Balladur did produce a bit of amusement, though, when an outsize sculpture of his head was withdrawn from an exhibition in Paris. The sculptor, Georges Oudot, said the plaster work was removed from the Galerie de la Presidence because it was 'very fragile'. But reliable sources said Balladur was anxious to avoid appearing to foster a 'personality cult'.
Devotees of the Balladur cult had to make do with a photograph of their idol.
BALLADUR needs more than a plaster head to rival the cult of Regina Betancourt de Liska, a Colombian senator. Known as Regina 11 - 11 being a lucky number - she offers spiritual guidance to her followers, conducts astral voyages, foresees an invasion by extra-terrestrials and plans to be Colombia's next president.
'Surveys show that I have the support of 2 per cent of the vote but I really have 80 per cent,' said Regina. The founder of the Metapolitical Unitarian Movement, she has big plans if she wins in May.
Regina plans to pacify her violent country by sending soldiers and their families to live along the country's borders in peace communes similar to kibbutzim; to abolish all ministries except interior and foreign affairs; to legalise drugs, and to send street children and the homeless to work camps in the eastern plains.

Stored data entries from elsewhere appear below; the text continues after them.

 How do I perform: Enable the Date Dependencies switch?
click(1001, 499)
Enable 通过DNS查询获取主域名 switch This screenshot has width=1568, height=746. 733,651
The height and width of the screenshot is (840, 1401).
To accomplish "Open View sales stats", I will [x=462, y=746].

Unlike other candidates, she shuns bodyguards, but has not been threatened by guerrillas, drug traffickers or paramilitaries. She keeps them at bay with her mental powers.
Having a bit of trouble with her mental powers, Isabel Allende has yet to write her memoirs. 'They would be a pack of lies,' the Chilean novelist said. 'I can't separate reality and fantasy anymore.'
Allende fled Chile in 1973 after her uncle, President Salvador Allende, died during a coup. The best Latin American fiction, says the author of The House of the Spirits, has been written in exile. Her own exile has now taken her to the United States, where her keen insight prevails. Allende's view of Californians: 'Those who are not searching for the goddess are in search of the perfect cappuccino.'
In search of a laugh, even over the make-or-break issue of health-care reform, Bill and Hillary Clinton starred in a video spoof of a television advert critical of their health plan. Sitting together on a sofa and poring over a hefty document, they played Harry and Louise, the fictional couple who appear in the advert.

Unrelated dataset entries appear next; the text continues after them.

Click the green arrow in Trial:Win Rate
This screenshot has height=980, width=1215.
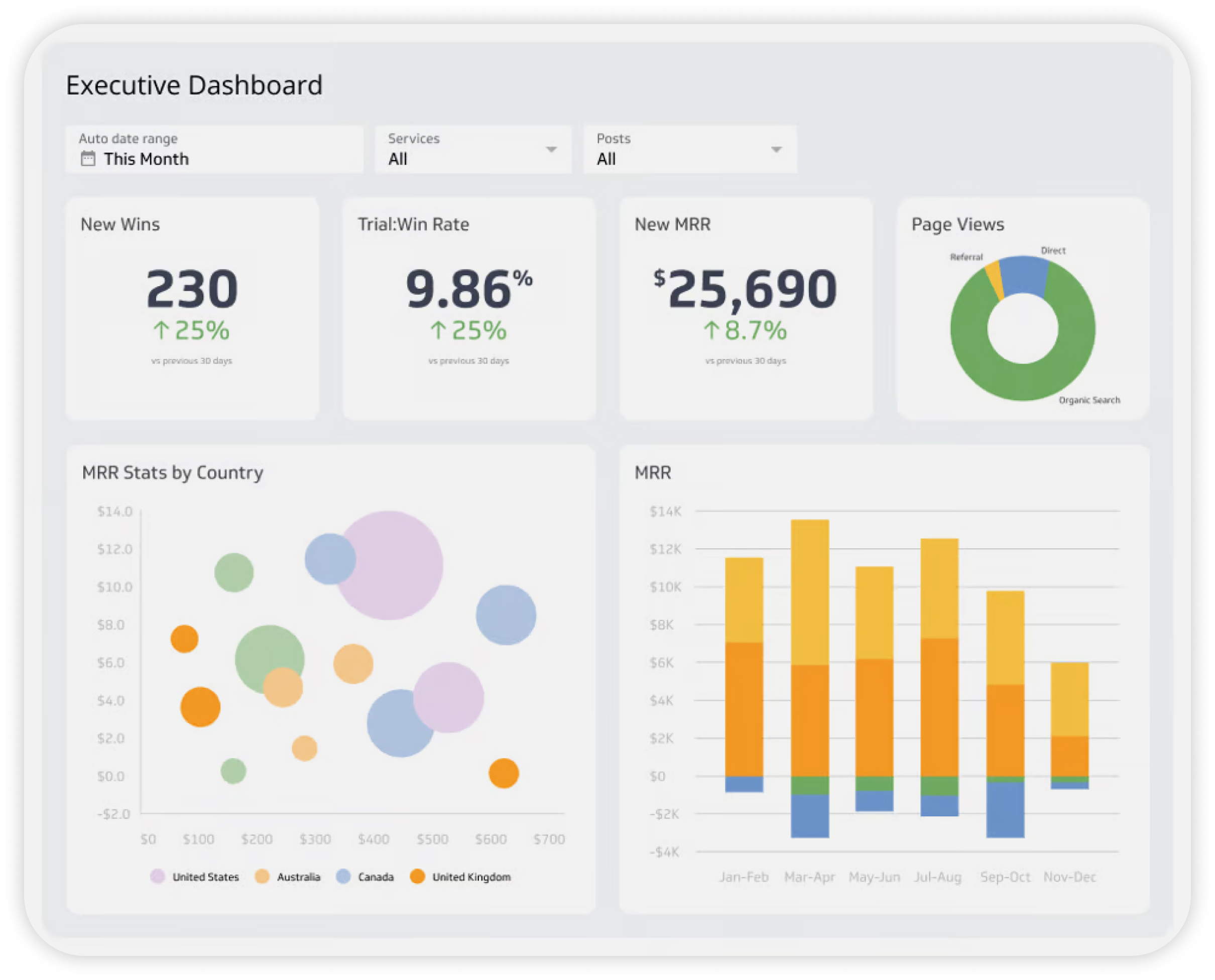click(x=438, y=330)
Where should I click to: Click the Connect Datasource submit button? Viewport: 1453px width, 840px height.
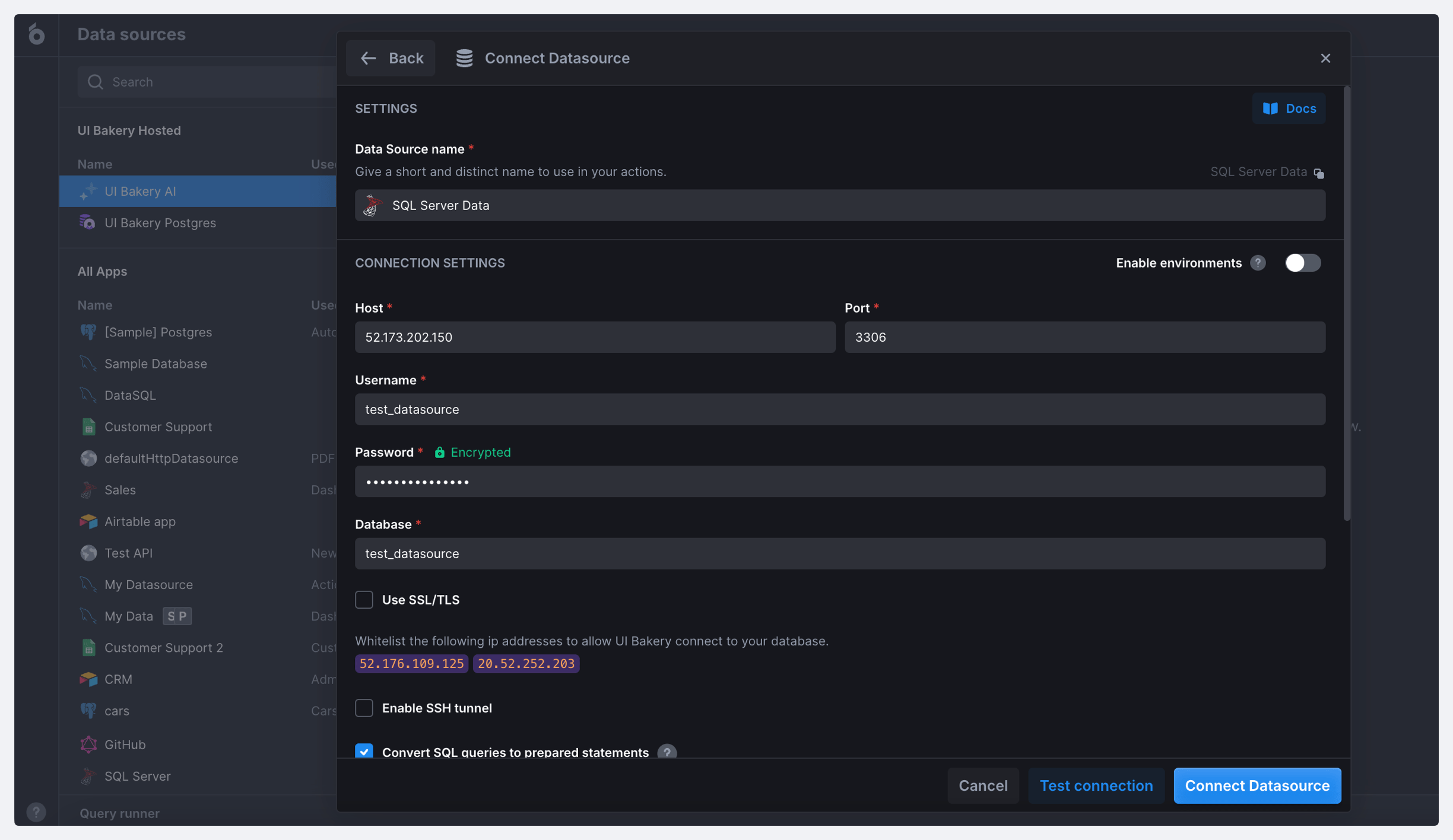(x=1257, y=785)
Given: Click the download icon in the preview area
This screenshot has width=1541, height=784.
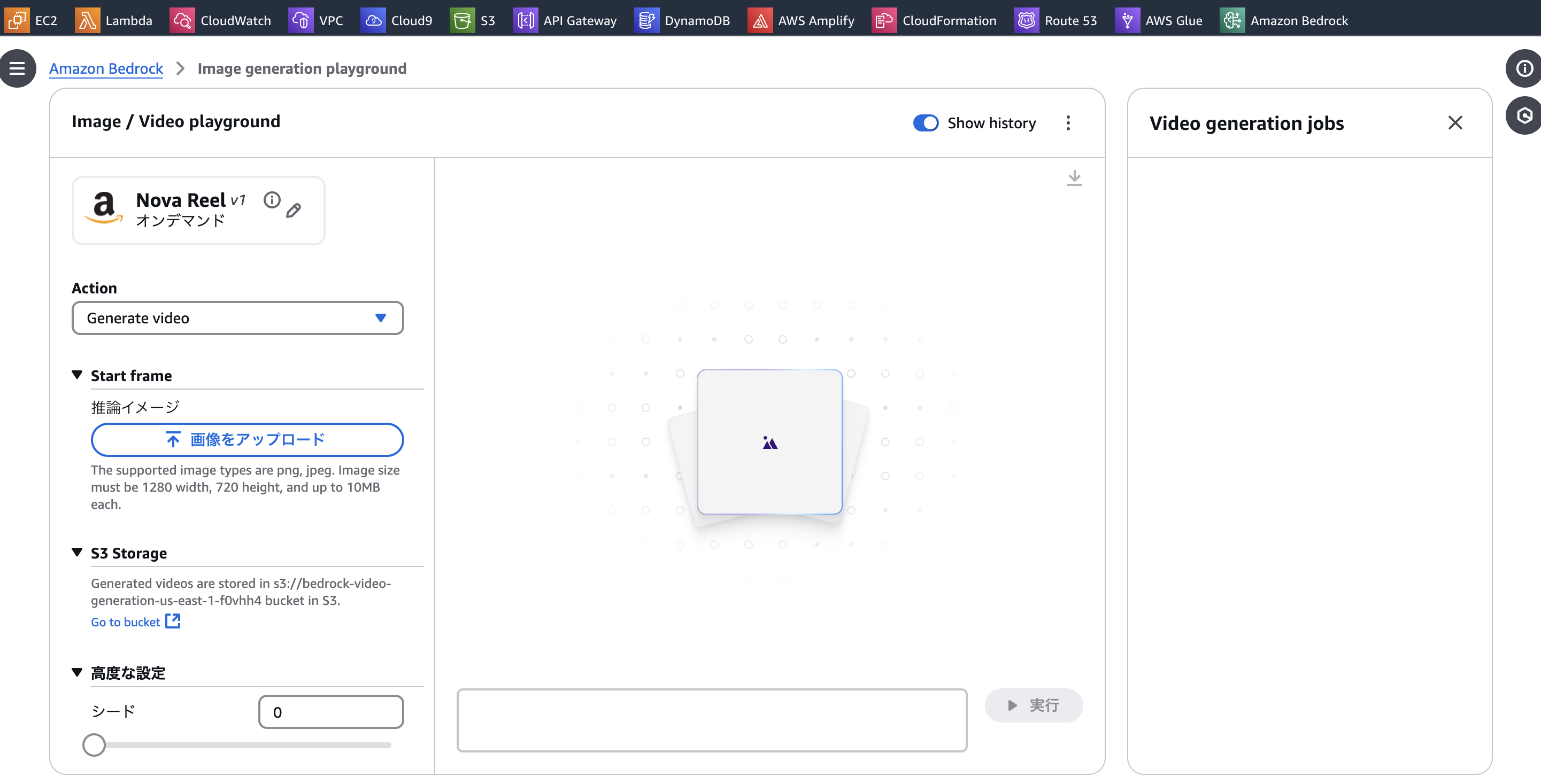Looking at the screenshot, I should tap(1074, 177).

Louise tells Harry she was alarmed to learn that under the Clinton health plan 'we could get sick'.
'What?]' he replies.
And there's more, she says. Referring to a fictional page 27,655 of the health-care plan, she reads that 'eventually we are all going to die'.
In unison, they chorus: 'There's got to be a better way.'
The video closes by saying it was paid for by the 'Coalition to Scare Your Pants Off'.

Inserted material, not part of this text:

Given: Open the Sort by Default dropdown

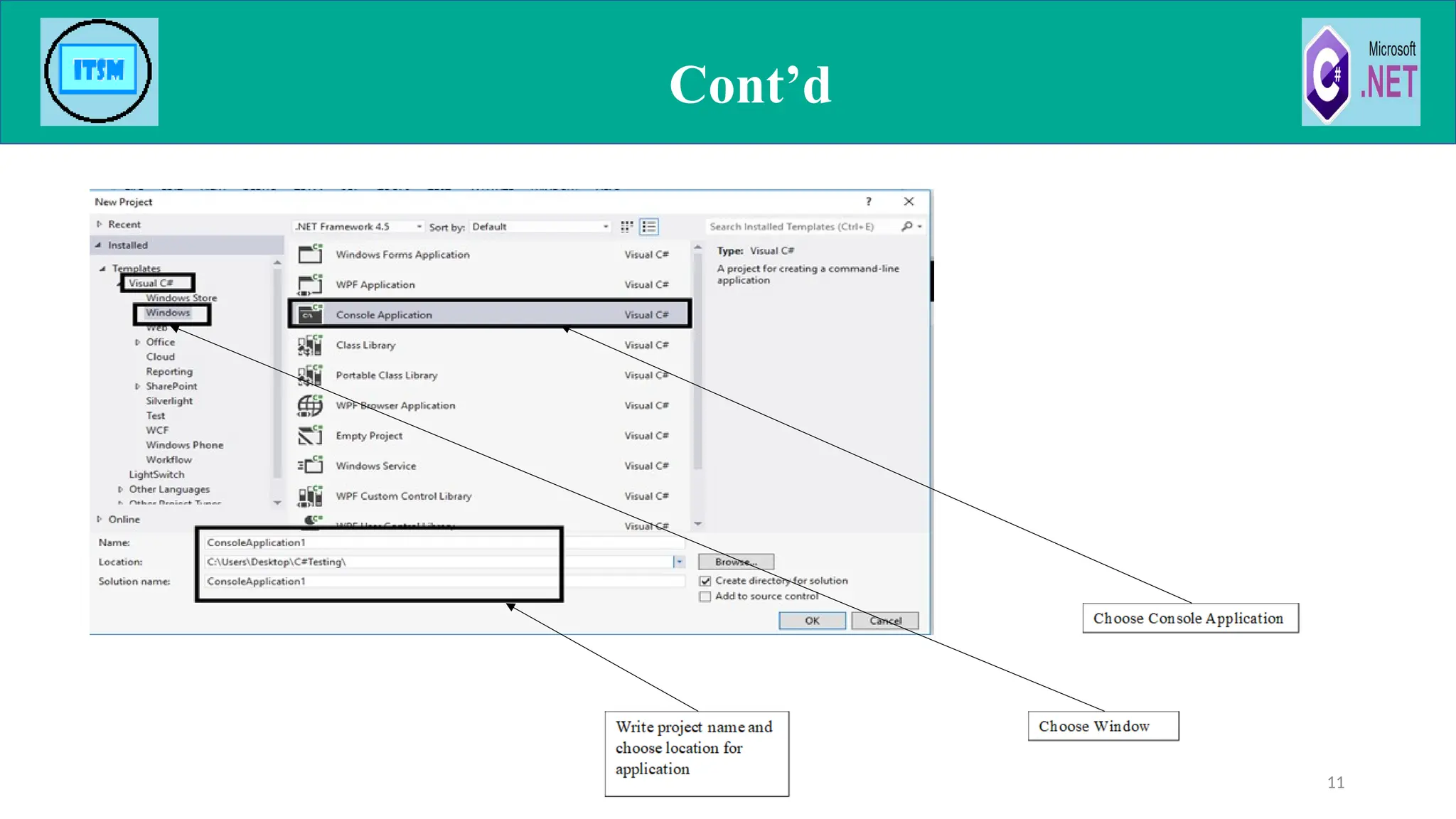Looking at the screenshot, I should [x=540, y=227].
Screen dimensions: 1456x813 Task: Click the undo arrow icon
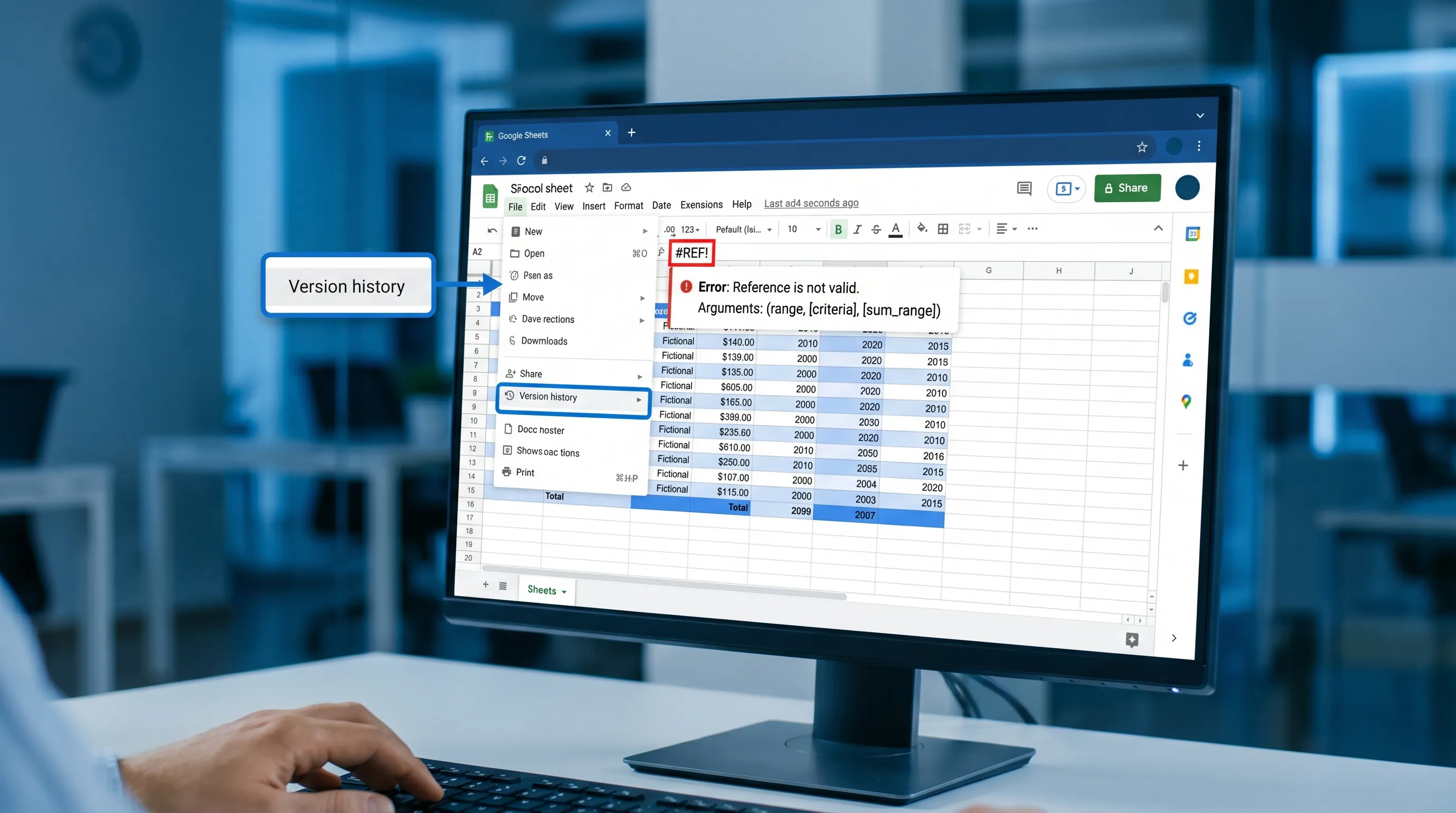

The Clintons' acting debut was screened at the annual evening of skits, song and gentle derision of politicians by the Gridiron Club, a Washington journalists' organisation.
The Vice-President, Al Gore, appeared, er, live, at the dinner, wheeled to the podium on a trolley to underscore his reputation as a 'stiff'.
'When people ask me what it's like to be number two at the White House, I say, 'She seems to enjoy it,' ' Gore said. And, he revealed, 'Al Gore is so boring his Secret Service code name is Al Gore.'
Is Madonna boring? The Boring Institute says she is, and awarded her film, Body of Evidence, the dubious honour of being the most boring movie of 1993. The New Jersey-based institute has only one member: Alan Caruba. He keeps membership to a minimum because meetings would be too boring.